_WORK TO COMPLETE:_
Every entry below should come back unchanged, except that the pictures are dropped.

_Dataset records:_
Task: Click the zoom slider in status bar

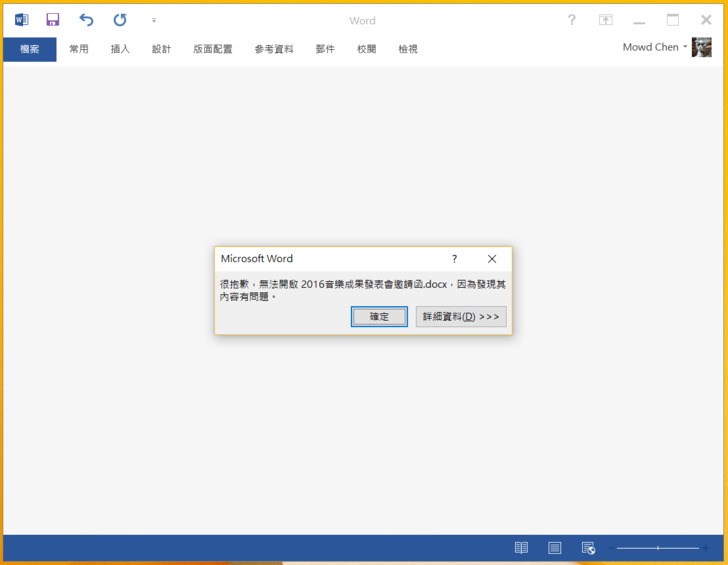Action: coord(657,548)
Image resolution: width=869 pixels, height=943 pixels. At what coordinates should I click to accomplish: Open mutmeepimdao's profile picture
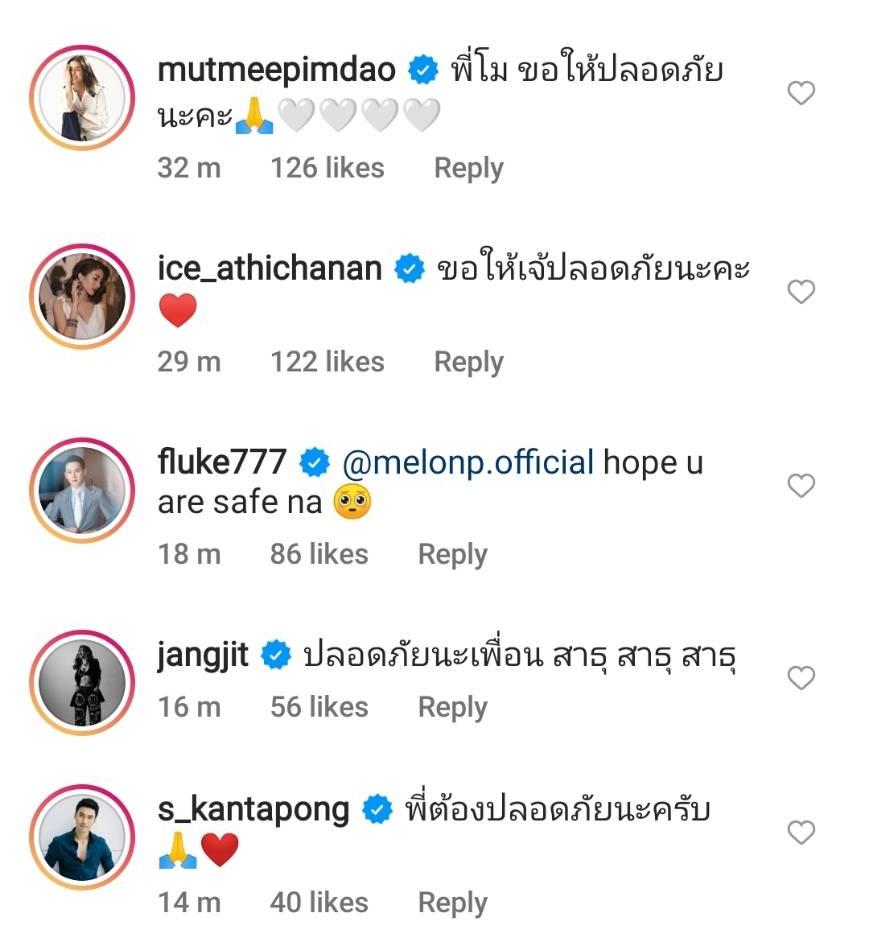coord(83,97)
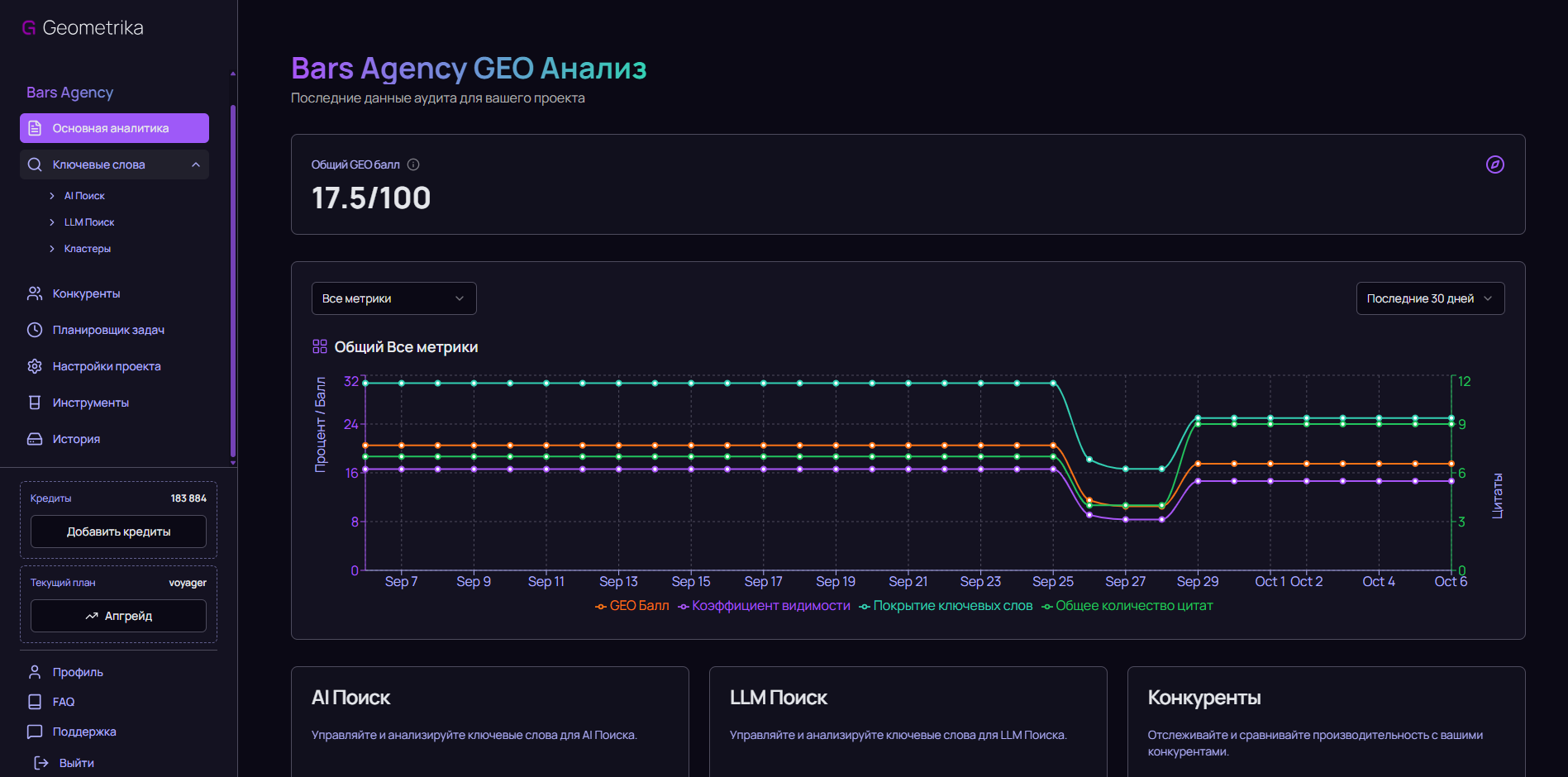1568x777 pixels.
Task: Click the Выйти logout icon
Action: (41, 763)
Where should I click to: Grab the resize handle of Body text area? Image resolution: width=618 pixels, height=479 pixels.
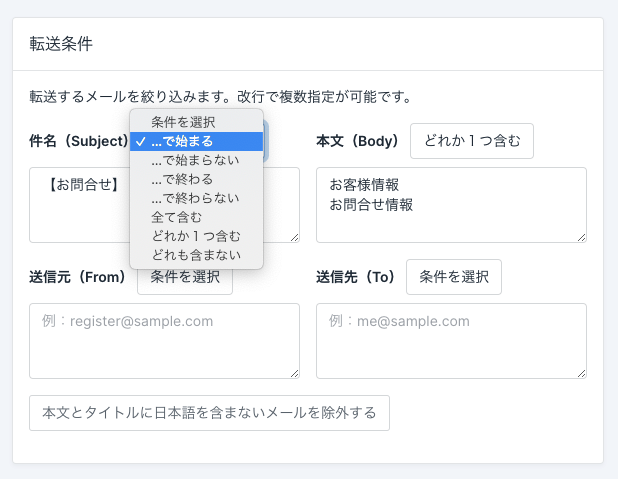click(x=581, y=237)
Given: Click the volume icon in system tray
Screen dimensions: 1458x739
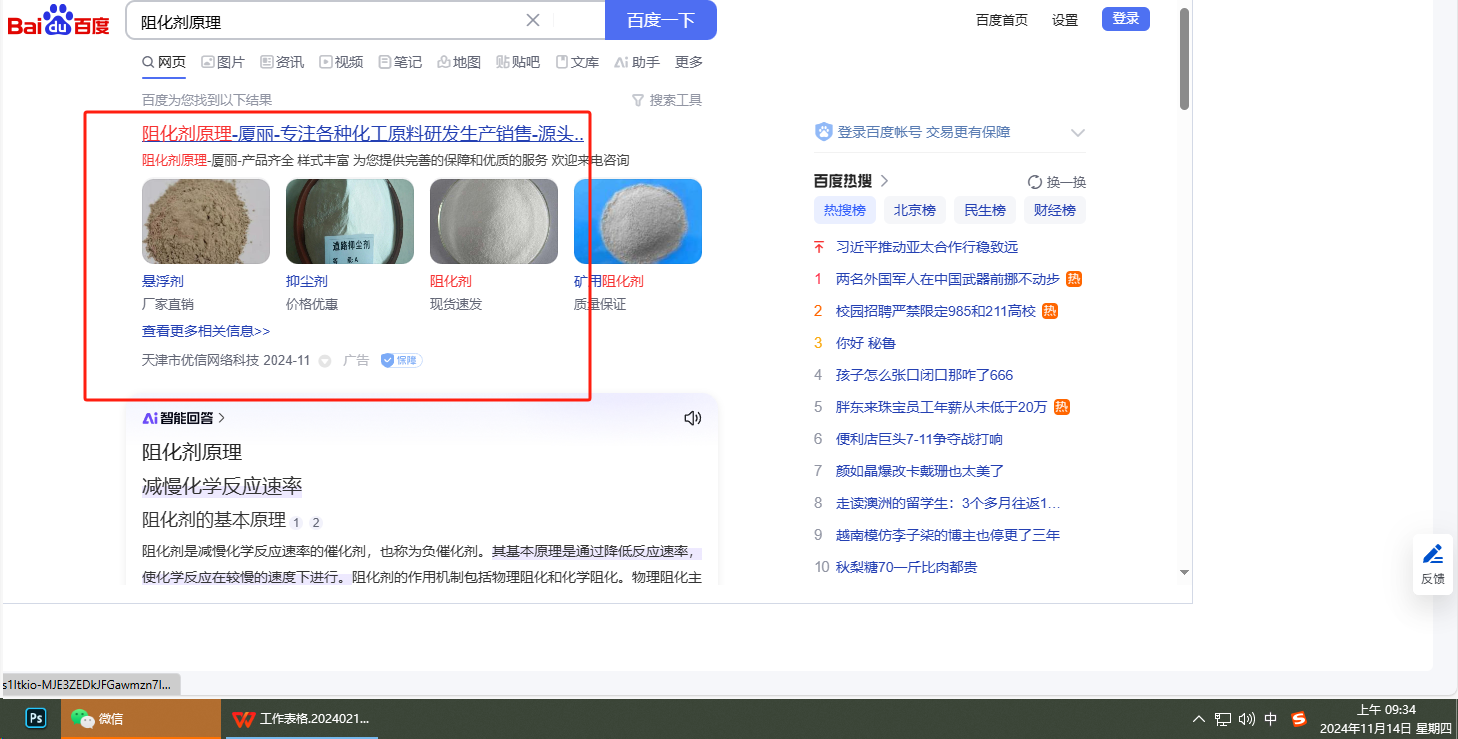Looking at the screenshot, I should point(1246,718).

_ANSWER TO THIS TASK:_
Task: Click the zoom slider in status bar

Action: coord(657,548)
Image resolution: width=869 pixels, height=943 pixels. At what coordinates should I click to accomplish: Open mutmeepimdao's profile picture
coord(83,97)
1568x777 pixels.
Task: Click the Выйти logout icon
Action: (41, 763)
Where should I click to: Grab the resize handle of Body text area? Image resolution: width=618 pixels, height=479 pixels.
click(x=581, y=237)
Given: Click the volume icon in system tray
Screen dimensions: 1458x739
Looking at the screenshot, I should point(1246,718).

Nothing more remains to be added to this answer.